Lantas apakah ada kebaruan dalam Rimpang dibanding album mereka sebelumnya? Cholil menyebutkan ERK selalu melakukan pembaruan. “Terutama buat diri kita sendiri. Kita enggak ingin memainkan musik yang begitu-begitu saja,” katanya.
Cholil menjelaskan, perkembangan estetika musik ERK yang mengusung genre pop indie terus bergerak dari tiga album sebelumnya hingga Rimpang. “Di luar itu, dari segi liriknya, menurut saya Rimpang sangat progresif,” Reza Ryan menambahkan.
•••
TERBENTUK pada 2001, awalnya band ini beranggotakan lima personel, yakni Cholil Mahmud, Adrian Yunan Faisal, Hendra, Sita, dan Akbar Sudibyo. Dua tahun kemudian, Hendra dan Sita keluar.
Grup ini pun pernah berganti nama tiga kali. Saat lahir, namanya adalah Hush, lalu berganti menjadi Rivermaya, kemudian Superego. Nama Efek Rumah Kaca mereka temukan saat ada tawaran manggung dalam sebuah acara. Nama itu mereka ambil dari satu judul lagu, “Efek Rumah Kaca”.
Mereka baru merilis album perdana bertajuk Efek Rumah Kaca atau self-titled pada 2007. Lalu menyusul album Kamar Gelap (2008), Sinestesia (2015), dan yang terbaru Rimpang (2023).
Sejak berdiri, ERK dikenal sebagai band yang menyuguhkan lirik-lirik tajam. Lagu-lagu mereka kritis dengan diksi yang solid berbicara tentang isu sosial, politik, dan kemanusiaan yang terjadi di Tanah Air. Inilah yang kemudian menjadi kekuatan mereka hingga kini.
Cholil tersenyum ketika mengingat awal terbentuknya Efek Rumah Kaca sekitar 22 tahun lalu. Dia tidak membayangkan estetika ERK dalam bermusik akan konsisten membicarakan isu sosial, politik, dan kemanusiaan.

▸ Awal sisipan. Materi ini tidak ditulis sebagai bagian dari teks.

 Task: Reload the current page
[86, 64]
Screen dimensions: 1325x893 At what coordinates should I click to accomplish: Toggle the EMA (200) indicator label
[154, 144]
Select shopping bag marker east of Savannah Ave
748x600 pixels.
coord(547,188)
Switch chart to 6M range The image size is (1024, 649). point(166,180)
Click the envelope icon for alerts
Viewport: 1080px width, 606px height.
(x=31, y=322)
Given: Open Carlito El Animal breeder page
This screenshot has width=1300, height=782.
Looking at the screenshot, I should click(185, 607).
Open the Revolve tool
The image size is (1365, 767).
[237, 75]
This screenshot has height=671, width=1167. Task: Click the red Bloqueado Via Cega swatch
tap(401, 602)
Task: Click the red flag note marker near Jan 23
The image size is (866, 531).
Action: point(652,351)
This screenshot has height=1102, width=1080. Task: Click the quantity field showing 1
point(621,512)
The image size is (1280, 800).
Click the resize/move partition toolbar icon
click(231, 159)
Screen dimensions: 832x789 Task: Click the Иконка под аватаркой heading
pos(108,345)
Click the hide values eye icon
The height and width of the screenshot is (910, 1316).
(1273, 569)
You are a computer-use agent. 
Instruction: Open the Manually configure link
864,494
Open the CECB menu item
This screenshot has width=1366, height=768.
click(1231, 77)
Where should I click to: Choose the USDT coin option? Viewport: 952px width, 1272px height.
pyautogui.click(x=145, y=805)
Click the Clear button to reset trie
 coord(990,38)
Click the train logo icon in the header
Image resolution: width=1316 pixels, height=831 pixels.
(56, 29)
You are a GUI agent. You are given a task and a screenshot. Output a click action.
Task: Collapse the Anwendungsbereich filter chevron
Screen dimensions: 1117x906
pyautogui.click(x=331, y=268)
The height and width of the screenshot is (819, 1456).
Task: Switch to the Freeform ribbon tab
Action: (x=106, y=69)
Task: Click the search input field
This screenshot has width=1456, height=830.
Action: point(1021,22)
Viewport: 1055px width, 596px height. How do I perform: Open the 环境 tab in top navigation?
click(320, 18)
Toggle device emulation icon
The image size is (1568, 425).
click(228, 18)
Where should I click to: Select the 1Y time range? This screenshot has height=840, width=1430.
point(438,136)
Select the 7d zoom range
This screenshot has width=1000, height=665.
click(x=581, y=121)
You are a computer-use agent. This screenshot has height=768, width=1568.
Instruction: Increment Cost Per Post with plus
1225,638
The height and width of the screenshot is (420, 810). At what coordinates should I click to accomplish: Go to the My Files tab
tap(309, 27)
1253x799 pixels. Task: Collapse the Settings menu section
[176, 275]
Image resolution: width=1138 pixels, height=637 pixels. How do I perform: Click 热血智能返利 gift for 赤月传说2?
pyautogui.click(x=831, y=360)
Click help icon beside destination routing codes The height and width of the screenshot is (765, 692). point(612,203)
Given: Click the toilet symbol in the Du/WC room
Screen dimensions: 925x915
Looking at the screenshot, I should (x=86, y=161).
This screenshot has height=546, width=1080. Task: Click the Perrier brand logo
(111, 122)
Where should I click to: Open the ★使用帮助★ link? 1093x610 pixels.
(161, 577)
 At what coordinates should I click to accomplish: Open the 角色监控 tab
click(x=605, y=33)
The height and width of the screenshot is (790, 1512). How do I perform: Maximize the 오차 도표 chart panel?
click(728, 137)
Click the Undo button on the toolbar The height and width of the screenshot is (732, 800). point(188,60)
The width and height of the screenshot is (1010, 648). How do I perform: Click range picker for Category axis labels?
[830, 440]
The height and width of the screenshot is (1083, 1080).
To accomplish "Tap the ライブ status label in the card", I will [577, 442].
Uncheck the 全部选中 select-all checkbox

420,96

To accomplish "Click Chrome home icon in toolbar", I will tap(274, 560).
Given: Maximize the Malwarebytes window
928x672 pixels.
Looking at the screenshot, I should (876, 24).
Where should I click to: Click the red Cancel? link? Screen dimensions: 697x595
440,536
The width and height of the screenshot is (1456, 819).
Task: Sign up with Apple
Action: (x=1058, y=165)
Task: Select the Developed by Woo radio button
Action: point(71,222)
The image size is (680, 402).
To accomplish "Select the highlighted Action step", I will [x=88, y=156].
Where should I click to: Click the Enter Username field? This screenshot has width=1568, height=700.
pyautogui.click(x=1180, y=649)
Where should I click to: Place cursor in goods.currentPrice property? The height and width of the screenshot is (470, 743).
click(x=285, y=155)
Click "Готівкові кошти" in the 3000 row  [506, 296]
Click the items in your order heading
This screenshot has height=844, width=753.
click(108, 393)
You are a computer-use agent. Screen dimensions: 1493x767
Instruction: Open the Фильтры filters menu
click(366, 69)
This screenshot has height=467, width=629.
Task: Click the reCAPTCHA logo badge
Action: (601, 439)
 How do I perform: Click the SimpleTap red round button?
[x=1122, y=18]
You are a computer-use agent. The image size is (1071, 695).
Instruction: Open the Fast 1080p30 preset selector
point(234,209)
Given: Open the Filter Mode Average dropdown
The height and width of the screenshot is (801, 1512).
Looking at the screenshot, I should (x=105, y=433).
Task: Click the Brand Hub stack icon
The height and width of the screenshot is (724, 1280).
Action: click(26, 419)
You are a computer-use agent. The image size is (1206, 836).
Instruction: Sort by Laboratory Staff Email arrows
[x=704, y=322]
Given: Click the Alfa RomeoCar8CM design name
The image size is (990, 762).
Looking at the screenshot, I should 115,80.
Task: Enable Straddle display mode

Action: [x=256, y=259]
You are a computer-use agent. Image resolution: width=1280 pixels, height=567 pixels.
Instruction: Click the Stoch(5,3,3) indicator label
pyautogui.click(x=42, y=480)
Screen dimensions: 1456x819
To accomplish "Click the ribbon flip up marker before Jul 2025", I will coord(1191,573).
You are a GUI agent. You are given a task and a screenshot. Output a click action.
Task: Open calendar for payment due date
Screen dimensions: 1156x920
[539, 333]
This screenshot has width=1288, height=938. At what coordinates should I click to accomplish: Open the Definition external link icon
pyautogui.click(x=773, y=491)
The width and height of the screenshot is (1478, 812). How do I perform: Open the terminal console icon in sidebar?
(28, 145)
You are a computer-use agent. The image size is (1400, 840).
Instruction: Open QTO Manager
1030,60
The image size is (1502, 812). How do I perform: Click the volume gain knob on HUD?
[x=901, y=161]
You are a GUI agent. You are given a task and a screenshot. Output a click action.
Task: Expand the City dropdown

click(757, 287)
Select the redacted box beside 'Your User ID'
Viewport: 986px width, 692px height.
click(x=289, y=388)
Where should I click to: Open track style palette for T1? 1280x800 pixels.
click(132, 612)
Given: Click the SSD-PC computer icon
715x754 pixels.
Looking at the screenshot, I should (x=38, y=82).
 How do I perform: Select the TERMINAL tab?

Bagi Cholil, membayangkan arah perjalanan sebuah band ke tahun-tahun berikutnya akan membatasi imajinasi dalam penciptaan karya. “Kami tidak membayangkan 20 tahun kemudian mengerjakan ini (Rimpang). Bagi kami, yang penting bagaimana menuliskannya,” tuturnya.
Ada anggapan umum lagu-lagu ERK membawa spirit perlawanan. Teks mereka menjadi semacam medium percakapan untuk menyampaikan isu tertentu, tentang penculikan, pembunuhan, sampai penguasa yang lalim.
Menurut Cholil, karya ERK mencatat perlawanan-perlawanan yang lebih dulu dilakukan orang lain. Mereka mengemas perlawanan itu ke dalam lagu dan diperluas daya jangkaunya ke telinga pendengar. Cholil menuturkan, bermusik seperti melakukan percakapan yang membawa pesan kepada para pendengar.
Efek Rumah Kaca dalam Soundsfest 2022 di Parking Ground Summarecon Mall Bekasi, 5 November 2022/Tempo/Magang/Martin Yogi Pardamean
“Jadi kami hanya meminjam kisah, lalu kami kabarkan, kami lakukan percakapan, ubah format jadi musik,” ucap Cholil. Dia menambahkan, merawat rasa heran menjadi penting agar, “Kita punya kewarasan terus-menerus mempertanyakan sesuatu.”
Namun Cholil tidak mempunyai jawaban pasti apakah lagu-lagu ERK seperti memantik api perlawanan di telinga para pendengar. Bisa jadi seluruh kemarahan yang ditumpahkan dalam lagu itu yang terpendam.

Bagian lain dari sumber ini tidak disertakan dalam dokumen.